Bartolomeu Correia de Melo opta por falar deste poder, não de forma escancarada, como se rezasse uma cartilha, ou lesse um manifesto. Ele fala despretensiosamente, nos fazendo rir de nós mesmos. Rimos da história fantástica e cínica contada por Francicleide para enganar seu marido, rimos da astúcia de um homem corneado pela mulher, que é mais esperto que Lampião. Rimos do automóvel. Rimos de mensagens sagradas. Rimos da mulher que pensa poder comprar um pássaro estimado pelo dono. Rimos da surdez – tão cheia de meandros simbólicos – que mata Sinhazinha. Rimos, e este riso chacoalha, pois rimos não do passado, mas de um presente em curso.

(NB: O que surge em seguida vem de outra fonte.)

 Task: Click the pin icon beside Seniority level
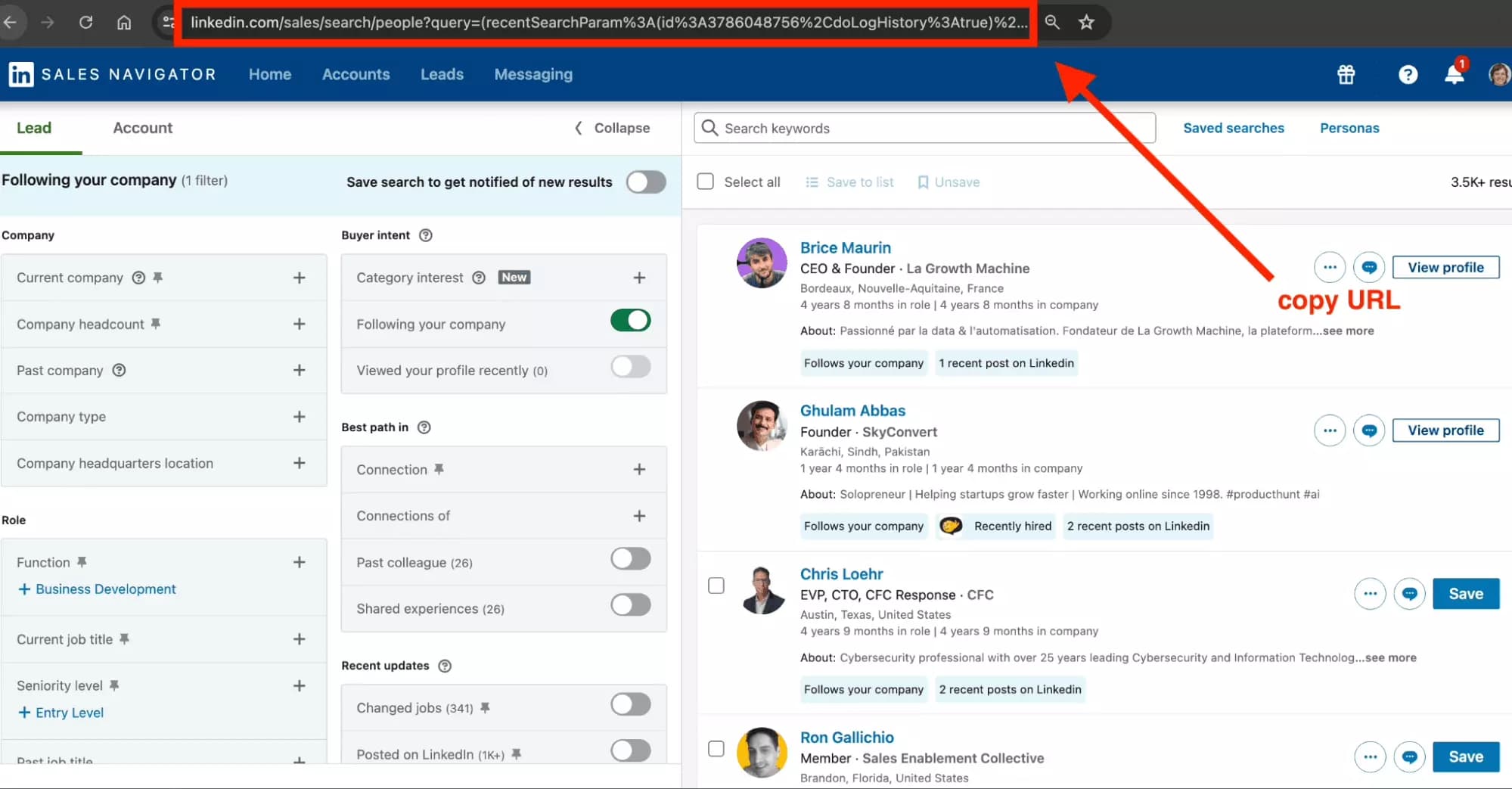[115, 685]
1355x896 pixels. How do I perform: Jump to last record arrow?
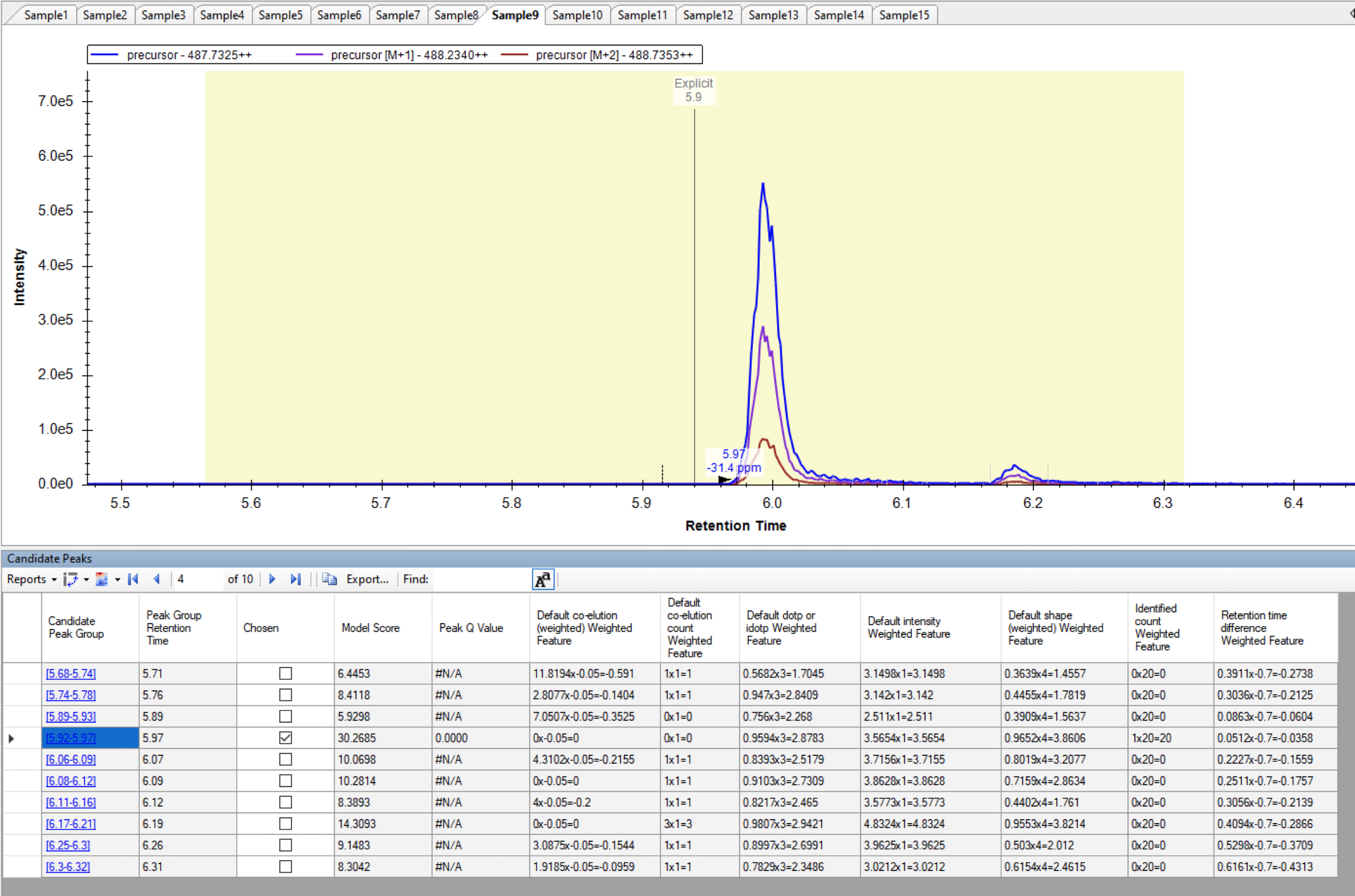click(295, 580)
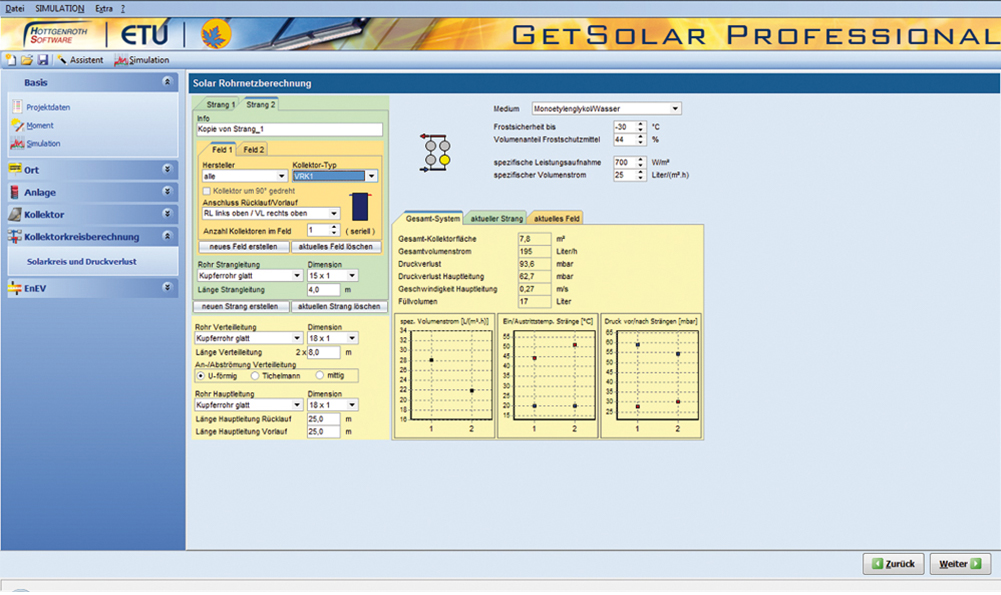Start Simulation from the toolbar
This screenshot has height=595, width=1001.
click(x=141, y=60)
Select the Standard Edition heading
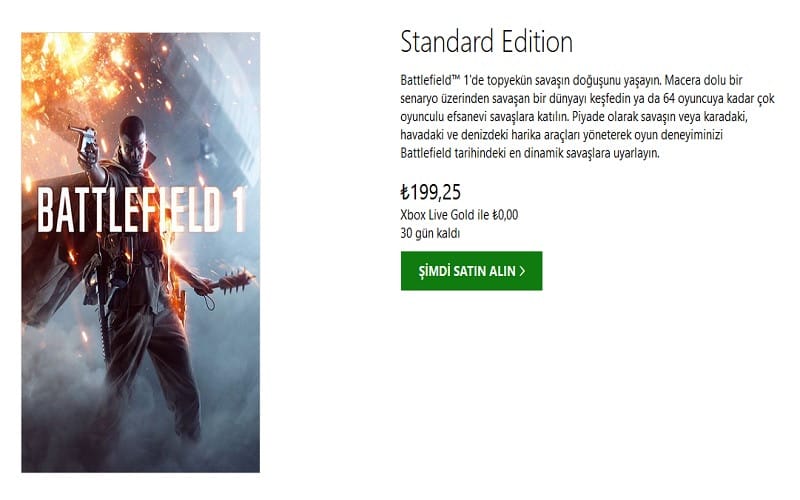Screen dimensions: 800x500 [486, 42]
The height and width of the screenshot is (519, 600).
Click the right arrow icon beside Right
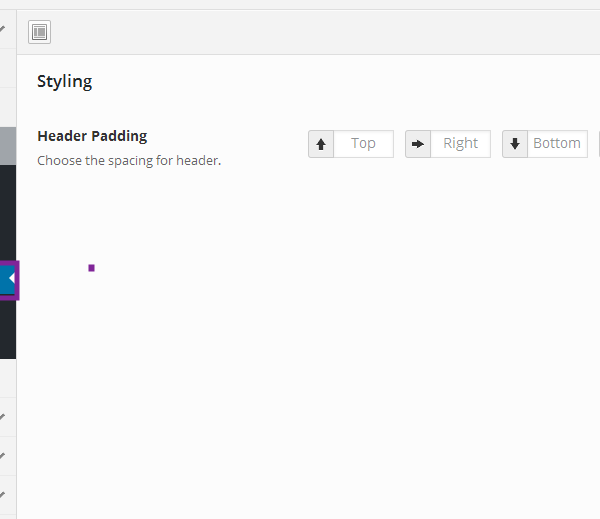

As histórias contadas por Melo dizem que este presente cheio de promessas, encoberto por fachadas luminosas e entusiásticas, inebriado por suas grandes conquistas é quase o mesmo presente do passado. Para além de apontar a permanência vibrante de valores de outrora, Melo coloca esses valores em risco.

A Igreja está em risco em seus contos, assim como as oligarquias, o patriarcalismo, a voracidade de uma modernidade que está no gerúndio – sempre querendo suplantar o antigo com a promessa do novo. A sua obra põe em risco as vozes que partem do centro e que desejam se eternizar no centro. Buscando entender como o autor potiguar descentraliza as vozes sociais e conscientiza – mesmo que não seja esta a sua intenção – através de recursos cômicos, recorremos à obra do filósofo Mikhail Bakhtin, quando fala do riso e da literatura carnavalesca, bem como de uma literatura constituída por vozes equipolentes.